Durante toda nuestra vida, tenemos influencias de muchas personas que forman parte de ella. La más clara es la educación que recibimos en nuestras casas, que nos hace lo que somos. A veces es buena, a veces tiene errores, pero no llegaríamos a ser lo que somos sin ella.
Más adelante, nuestros amigos se convierten en la influencia más importante. Nos gusta la misma música que a nuestros amigos, las mismas niñas, las mismas películas, los mismos lugares. Si un amigo se adelanta en conocer a un grupo musical, todos nos ponemos al corriente rápidamente para igualarlo.
Después viene una batalla por la autenticidad, descubrir quiénes somos. Ciertamente no somos nuestros familiares, ni nuestros amigos. Es cuando comienza la lucha por ser independientes. Eso hasta que llega el amor, cuando nuestra pareja se vuelve la más grande influencia de nuestra vida. Tanto es así, que parejas grandes hablan igual, se mueven igual, opinan igual.
Siempre vamos a tener influencias, pero una cosa es absorber todo lo que estas personas nos aportan y otra es procesarlo para volverlo parte de nosotros.
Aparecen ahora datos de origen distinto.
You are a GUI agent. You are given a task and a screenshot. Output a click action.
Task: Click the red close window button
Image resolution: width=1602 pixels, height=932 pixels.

Si seguimos el primer camino, de absorber todo por ósmosis —copiarle a los demás sus gustos, su forma de hablar, sus chistes, su pensamiento, sus creencias— vamos a terminar siendo alguien que no somos y nunca podremos ser felices.
Por el contrario, si lo que hacemos es tomar lo mejor de todas estas personas, digerirlo e incorporarlo a nuestra alma, seremos cada vez más grandes y al mismo tiempo, cada vez más únicos. Y ser la mejor versión de nosotros mismos es lo mejor que podemos hacer, porque como dice Oscar Wilde, los demás puestos están ocupados.